Here is my naked body.
Apparently you like it,
I have no reason to.
Who bound us, me and my body?
Why must I die
together with it?
I have the right to know where the borderline
between us is drawn.
Where am I, I, I myself.
Belly, am I in the belly? In the intestines?
In the hollow of the sex? In a toe?
Apparently in the brain. I do not see it.

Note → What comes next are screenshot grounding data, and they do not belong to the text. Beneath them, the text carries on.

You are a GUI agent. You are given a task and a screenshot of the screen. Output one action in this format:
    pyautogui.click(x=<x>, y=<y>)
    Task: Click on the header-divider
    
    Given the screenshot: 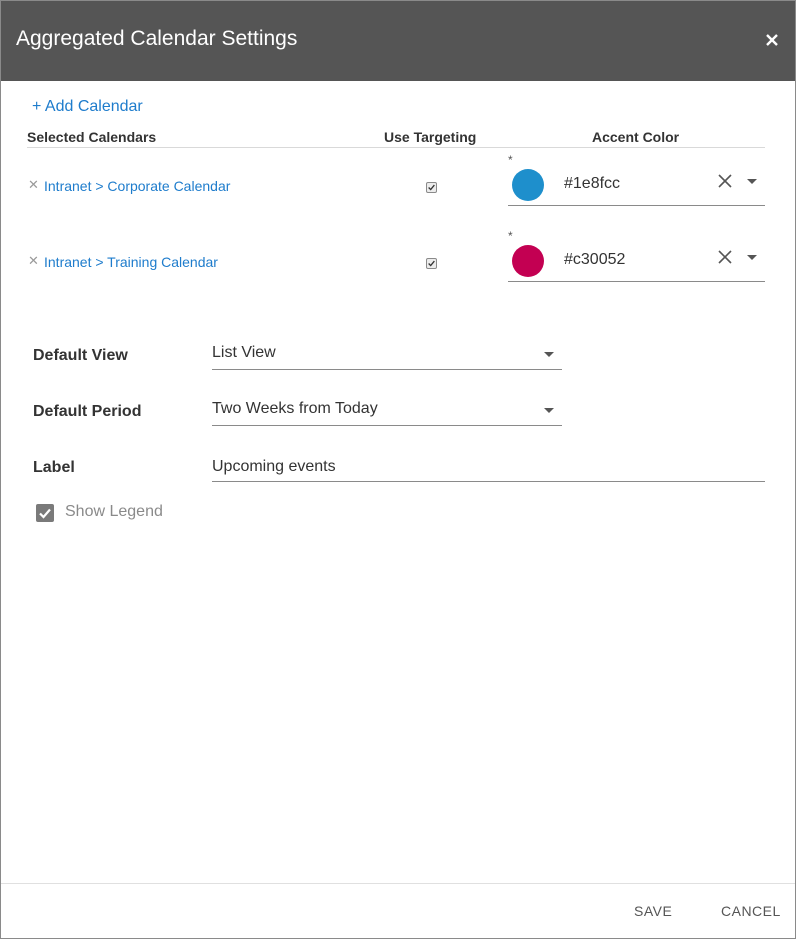 What is the action you would take?
    pyautogui.click(x=396, y=148)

Take my brain out of my skull. I have the right
to see myself. Don’t laugh.
That’s macabre, you say.
It’s not me who made
my body.
I wear the used rags of my family,
an alien brain, fruit of chance, hair
after my grandmother, the nose
glued together from a few dead noses.
What do I have in common with all that?
What do I have in common with you, who like
my knee, what is my knee to me?
Surely
I would have chosen a different model.
I will leave both of you here,
my knee and you.
Don’t make a wry face, I will leave you all my body
to play with.
And I will go.
There is no place for me here,
in this blind darkness waiting for
corruption.
I will run out, I will race
away from myself.
I will look for myself
running
like crazy
till my last breath.
One must hurry
before death comes. For by then
like a dog jerked by its chain
I will have to return
into this stridently suffering body.
To go through the last
most strident ceremony of the body.
Defeated by the body,
slowly annihilated because of the body
I will become kidney failure
or the gangrene of the large intestine.
And I will expire in shame.
And the universe will expire with me,
reduced as it is
to a kidney failure
and the gangrene of the large intestine.